Who Was Counting?

He’d driven down the road hundreds of times. More, actually, but who was counting? It was funny how driving the same route, the same distance, the same speed day after day was so much a part of his routine he didn’t even think about it. He saw but didn’t see the sign posts or the dips in the road. His foot automatically tapped the break before the turns he barely noticed. It was a little like life: going through motions once carefully considered and now unconsciously carried out.

One morning, though, he’d caught something out of the corner of his eye that seemed out-of-place. He’d whizzed past it before he could make out what it was. It bothered him a bit. Not that it should. Why should some little change, some barely noticeable something or other catch his attention and hold it?

He slowed down the next morning and peered off to the side of the road, looking for whatever it was that bothered him. There. There it was. A sign. No, more like a marker. Just a small post really. With a number: 636. It wasn’t a mile marker. It was on a simple piece of wood – sturdy, but small. And each day he passed it, he noticed it until he began to notice something else. The number changed every day. Every single day the number increased by one.

He mentioned it at work, covering his unsettled feeling by making it into a joke. Everyone dutifully chuckled. Well, not everyone. An intern looked alarmed, but what intern didn’t have that look on her face at some point every day? Later, she poked her head into his office and asked if he had a minute. Annoyed, he motioned her to enter. She stood resolutely as though she’d made some important decision which she was about to announce. He looked pointedly at his watch.

“There are stories. Maybe you haven’t heard them.”

“I’ve no idea what you’re trying to say. I’ve lived enough years to have heard every story to enter your young head.”

She turned to leave, then turned back.

“It’s just – something – I don’t know why I’m telling you. It’s probably nothing.”

“And?”

“There’s a story that every Halloween someone somewhere in the world sees a sign post that keeps count of – I don’t know. No one does I don’t think. But it keeps count, and shortly after they’re never seen again.”

He shook his head and smirked. “Somewhere in the world. How well-traveled you are. What are you? 22?”

The intern’s face crumpled and she walked out.

The next day he looked at the sign. 646. He felt slightly queasy. Okay. This was ridiculous. He’d start taking a different route, end of problem. And the next day as he drove the slightly longer route, he spied the post somewhere around mile marker 10. It read 647. He took a different route still the day after that. And after that.

“You’re late again today,” his secretary remarked.

He swallowed the coffee she held out to him. It was lukewarm. He was tired of lukewarm coffee. He’d go back to his preferred path. What difference, at this point, did it make?

By the time the sign turned to 665, he’d begun to chill as he neared the spot and could feel a trickle of sweat run down his temple.
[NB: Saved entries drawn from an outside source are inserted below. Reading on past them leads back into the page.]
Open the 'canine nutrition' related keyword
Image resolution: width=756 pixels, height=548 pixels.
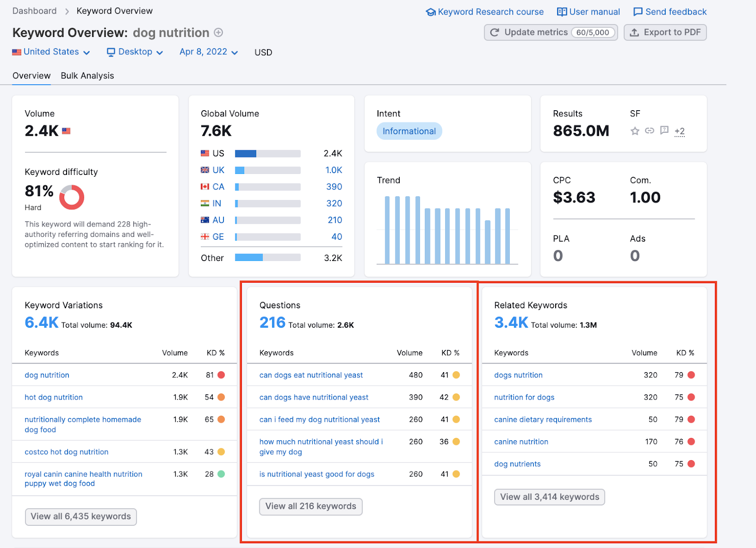pyautogui.click(x=521, y=442)
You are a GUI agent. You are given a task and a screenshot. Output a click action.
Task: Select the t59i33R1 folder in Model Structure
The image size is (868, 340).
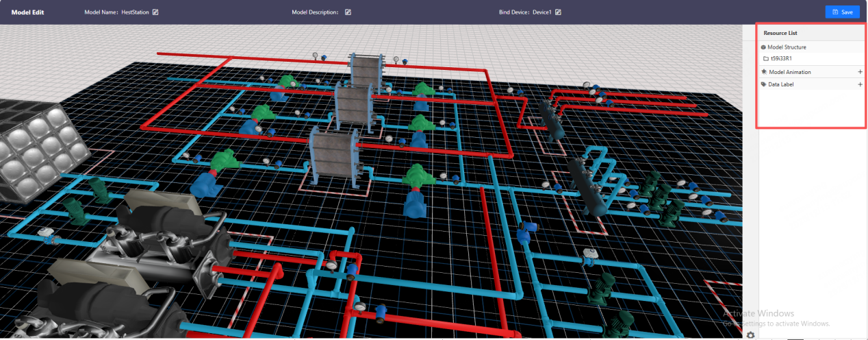[x=781, y=59]
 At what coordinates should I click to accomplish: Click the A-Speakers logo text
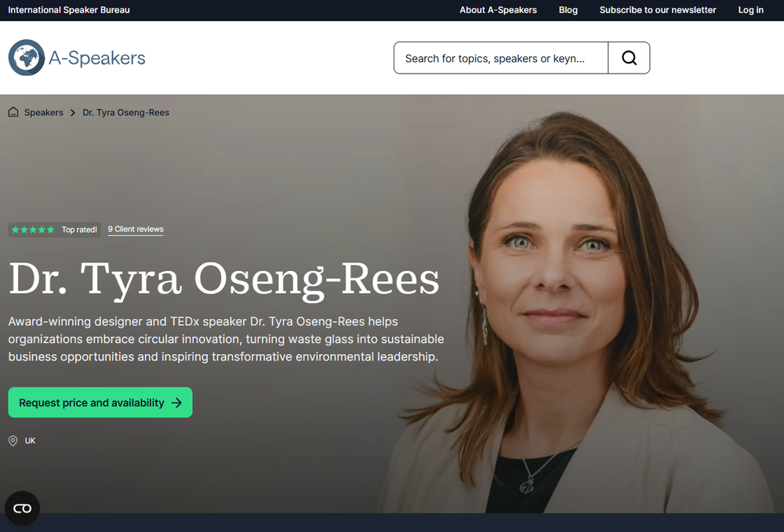pyautogui.click(x=97, y=58)
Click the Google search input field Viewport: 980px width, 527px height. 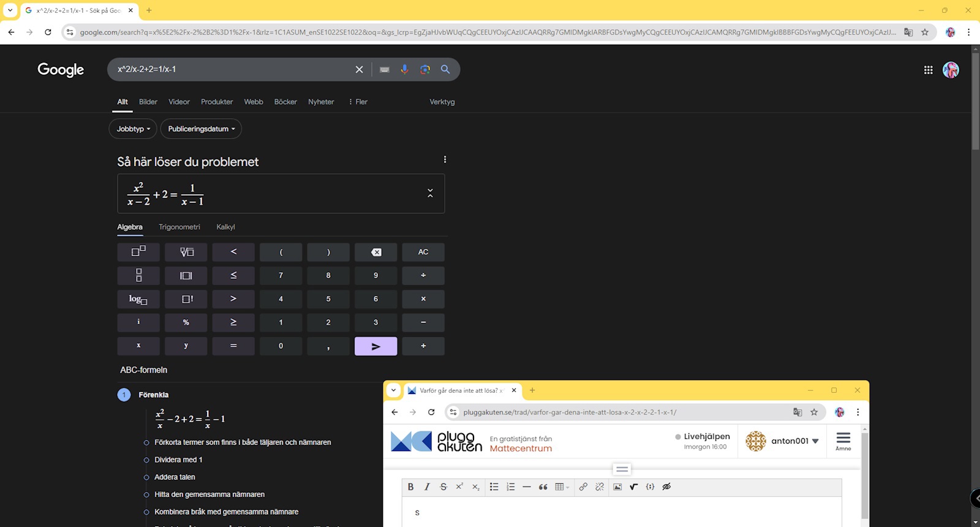(233, 70)
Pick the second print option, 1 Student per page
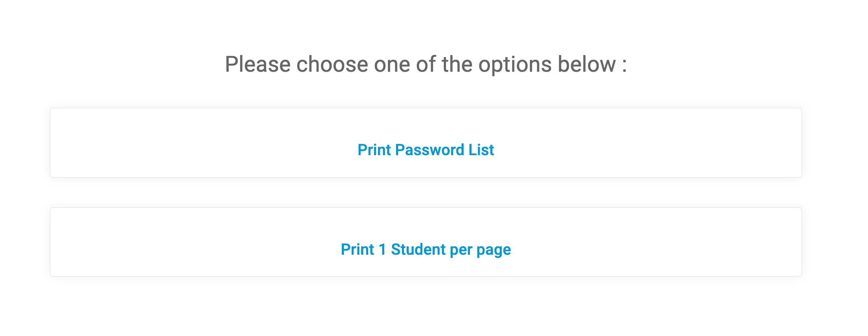 [x=426, y=250]
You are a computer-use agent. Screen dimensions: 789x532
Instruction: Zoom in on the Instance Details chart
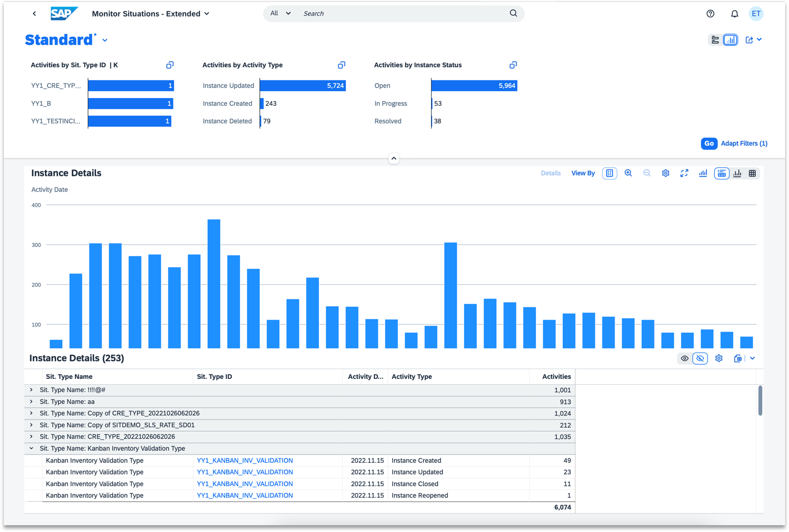(628, 173)
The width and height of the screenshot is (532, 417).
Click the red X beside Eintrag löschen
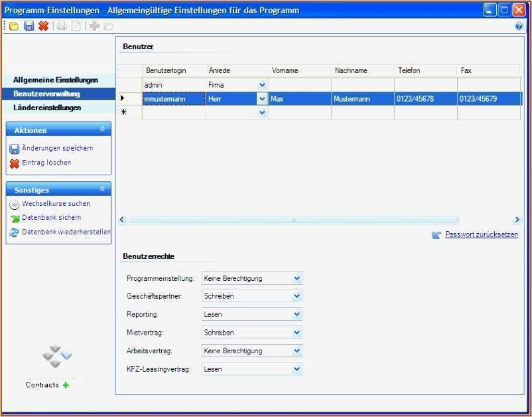click(x=14, y=163)
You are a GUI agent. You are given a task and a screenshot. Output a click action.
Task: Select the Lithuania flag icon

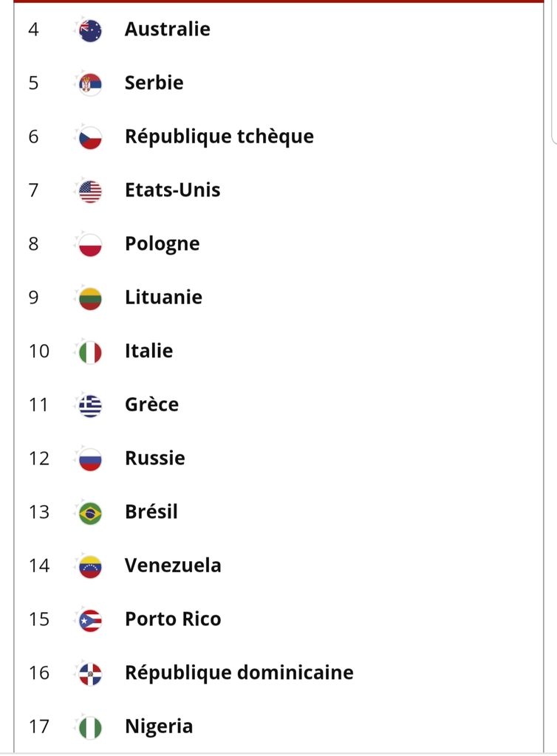coord(90,299)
Something had to be done.

The weather was turning. It always did this time of year. Like a clock. Tick, tick, tick. He felt like he was going a little bit crazy. He couldn’t stand it.

The next morning looked like twilight and a misty rain spit down on his windshield whisked away by wipers, an ineffectual remedy to persistent rain. He pulled to the side of the road and put his coat collar up against the wind. Walking over the the post, he knelt down and read the number: 666. He kicked the wood. Stupid, stupid marker. He gripped the post with both hands and heaved. It wasn’t so sturdy that a few tugs couldn’t pull it out. He pulled again. Once more should do it.

And his hot coffee grew warm, then cold.